You haven’t adapted too many books – ‘Carol’, of course. What drew you to Brian Selznick’s ‘Wonderstruck’?
‘It wasn’t the book that I first encountered. It came through Sandy Powell, my costume designer, who got to be really close friends with Brian on “Hugo”. His script was so cinematic. Because it’s all about deafness, it doesn’t rely on spoken dialogue, so it asks the film medium to step up and show what it can do.’

And you cast a deaf actress, Millicent Simmonds, as your lead.
‘Nothing was more central than finding Millie: having a hand in finding this extraordinary talent for film acting in this kid. Somehow she knows what the camera sees.’

Millicent Simmonds in 'Wonderstruck'

‘Carol’ blew audiences away but left the Academy cold. How did you react to that?
‘I ultimately don’t give a shit. We were nominated for many prizes and lost all of them, but I won’t let that ruin the experience. If it’s between getting an Oscar and having the movie touch entire communities and be taught in schools, well, obviously you know which I’d pick.’

The Oscar?
[Laughs] ‘Yes, I have a spot on my mantle for it.’

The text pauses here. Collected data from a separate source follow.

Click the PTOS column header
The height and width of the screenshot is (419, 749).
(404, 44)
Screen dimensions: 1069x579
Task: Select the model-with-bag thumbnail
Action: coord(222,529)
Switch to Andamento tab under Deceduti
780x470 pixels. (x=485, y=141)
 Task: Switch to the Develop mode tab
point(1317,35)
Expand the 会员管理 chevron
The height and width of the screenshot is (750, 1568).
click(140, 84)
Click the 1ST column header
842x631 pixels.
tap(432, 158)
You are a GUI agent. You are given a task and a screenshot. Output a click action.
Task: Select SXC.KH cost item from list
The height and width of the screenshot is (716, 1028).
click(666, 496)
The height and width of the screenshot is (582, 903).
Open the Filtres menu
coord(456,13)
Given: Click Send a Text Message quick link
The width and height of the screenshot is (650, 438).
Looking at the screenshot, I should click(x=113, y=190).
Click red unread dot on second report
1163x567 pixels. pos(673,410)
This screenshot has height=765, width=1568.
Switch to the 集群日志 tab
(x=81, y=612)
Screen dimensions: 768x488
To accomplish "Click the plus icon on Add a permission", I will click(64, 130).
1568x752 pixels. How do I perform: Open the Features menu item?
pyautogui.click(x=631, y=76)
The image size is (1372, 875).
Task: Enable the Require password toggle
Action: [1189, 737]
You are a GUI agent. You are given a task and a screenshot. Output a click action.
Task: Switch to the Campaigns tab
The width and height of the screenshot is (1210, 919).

You were a pioneer of New Queer Cinema in the ’90s. Has queer cinema crossed into the mainstream in a way that makes labels redundant?
‘I hope not. I’m split: I believe in legislative freedoms for LGBT people and every possible civil right; on the other hand, I enjoyed being an outsider, threatening and upsetting people. I like what it taught me about the world.’

‘I don’t know that there’s a better living film actor
than Julianne Moore’

This is your fourth film with Julianne Moore. What do you remember about your very first meeting?
‘It was when she read for me for “Safe” [in 1995]. She was the new kid on the block then and she came in and completed my idea in a way that I wasn’t yet able to conjure. It was an amazing moment. I don’t know that there’s a better living film actor.’

‘Wonderstruck’ opens with a 1970s bedroom. What was your childhood bedroom like?
‘Full of my drawings of Cinderella and Mary Poppins. I had all the girls on my wall. My dad is the best but I remember asking him if I could buy a drawing pad. He said, “Will you draw some men?” I thought, Oh, I guess I’m not doing it right!’

Where do you like to go in London?
‘Normally, it’s my boyfriend who gets to roam around, but I love Brixton and I want to go to Hackney. We went to the Freud Museum last time. I lived here when I did “Velvet Goldmine”, during the Britpop era and I was so Anglophilic. Cool Britannia, man. It was a cool time.’ 

'Wonderstruck is in cinemas Apr 6.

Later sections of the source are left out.